March 26, 2026
On 25 March 2026, the Advertising Standards Authority (ASA) upheld 22 complaints concerning a paid-for Meta ad for a robot-dog toy sold by UAB CommerceCore (WiggyDog) – for clarity, not marketed by a law firm with a similar name!
The ad featured a white and brown robotic dog in a series of highly lifelike scenarios – wagging its tail, walking around and moving its head – accompanied by voiceover claims including: “This robotic puppy looks so real it completely fooled my neighbour who is a veterinarian”, that it “sits on command, barks when you talk to him, walks around the house […] exactly like a real puppy”, that “this isn’t just some stuffed animal”, and that “it’s like having a real puppy”. The ad also claimed: “Three neighbours have already asked where we adopted him from, that’s how realistic he looks […].”
The ASA found that the footage – which appeared to be of real and/or AI-generated puppies – combined with those claims, was likely to give consumers the impression that the product itself looked and behaved like a real dog. Crucially, the ASA noted that WiggyDog had provided no evidence that the toy’s actual appearance and functionality matched the claims that the toy was highly realistic and looked and behaved like a real dog. On that basis, it concluded that the ad was misleading because it exaggerated the product’s performance and characteristics.

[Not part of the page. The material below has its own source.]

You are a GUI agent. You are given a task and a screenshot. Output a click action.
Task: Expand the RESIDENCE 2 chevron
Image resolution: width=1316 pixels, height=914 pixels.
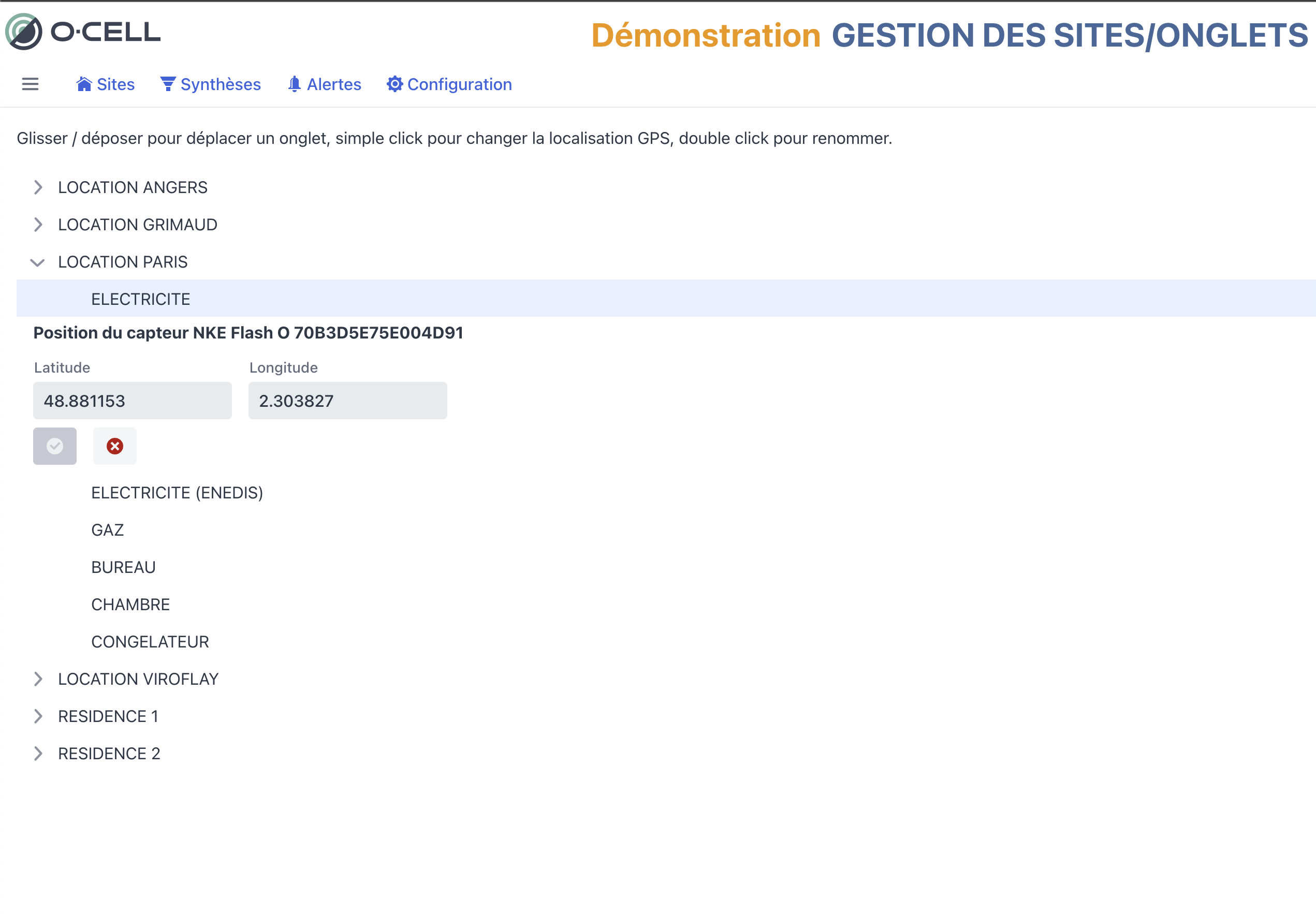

The ruling held that the ad must not appear again in that form. WiggyDog told the ASA it was reviewing its internal compliance procedures to ensure future marketing communications comply with the CAP Code.
Why this matters
At its core, the ruling restates a fundamental CAP Code rule (taken from our consumer protection legislation), that ads must not mislead or be likely to do so. As an extension of this principle, if an ad makes a claim about a functionality (or creates that impression through imagery/voiceover) the claim and/or overall impression must be capable of substantiation at the time it is made and ads must not mislead by exaggerating the performance qualities of a product.

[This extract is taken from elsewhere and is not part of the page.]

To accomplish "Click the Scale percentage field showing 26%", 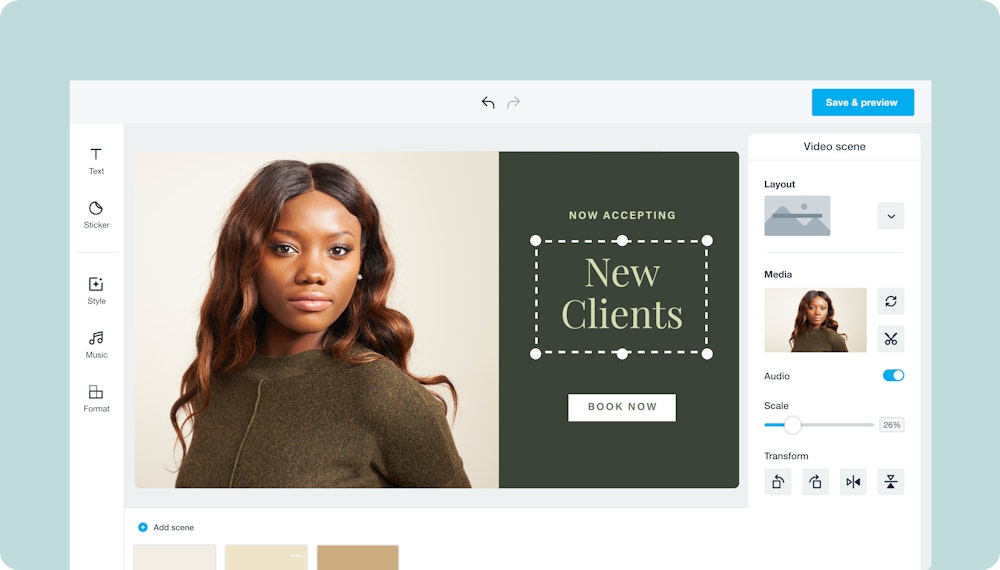I will [x=891, y=425].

That is particularly important in the context of AI-generated or enhanced advertising. The use of AI to exaggerate product performance has long been on the regulator’s radar and this ruling clarifies that the growing accessibility of these tools does not dilute the usual rules on misleadingness, substantiation or exaggeration. If anything, it heightens the risk, making it easier than ever to create polished, persuasive depictions of products that may go well beyond their objective reality – particularly where a product is shown moving, responding or performing in a way that appears lifelike.
Existing CAP guidance already flags the need to consider whether consumers are likely to be misled if AI use is not disclosed (discussed here), and whether any disclosure genuinely clarifies (rather than contradicts) the overall message. WiggyDog ruling underlines that point: even where footage is labelled as AI‑generated or enhanced, a disclaimer will not rescue the ad if the actual product does not look or behave as depicted. The question is not whether AI was used, but whether the ad, viewed as a whole, leaves a misleading impression.
Practical takeaways for marketers
- Substantiate the overall impression: If visuals, voiceover and context together give consumers the impression that a product performs in a particular way, advertisers should be able to evidence that overall impression.
- Be cautious of adopting AI-generated or heavily enhanced visuals: Where content includes stylised, edited or AI-generated or enhanced footage, advertisers should assess whether it materially overstates the product’s real-world appearance, functionality or quality.
- Disclosures need to clarify, not contradict: Qualifying information (i.e. “Ad contains AI-generated content”) must be clear, prominent and proximate to the relevant claim – and even then, it cannot reverse a misleading overall impression created by the ad itself.
- Avoid absolute claims unless they can be evidenced: Phrases such as “exactly like a real puppy”, “looks so real” or “it’s like having a real puppy” are likely to be treated as objective or performance-based claims where consumers would take them seriously. Those claims need careful scrutiny before publication.
Commentary
WiggyDog ruling goes beyond being a ruling about robotic dogs: it is really about the widening gap between what modern advertising can depict and what the underlying product can actually deliver.
As AI-generated and enhanced advertising becomes more commonplace, advertisers should expect continued scrutiny where realistic or performance qualities are central to the creative messaging of their ad.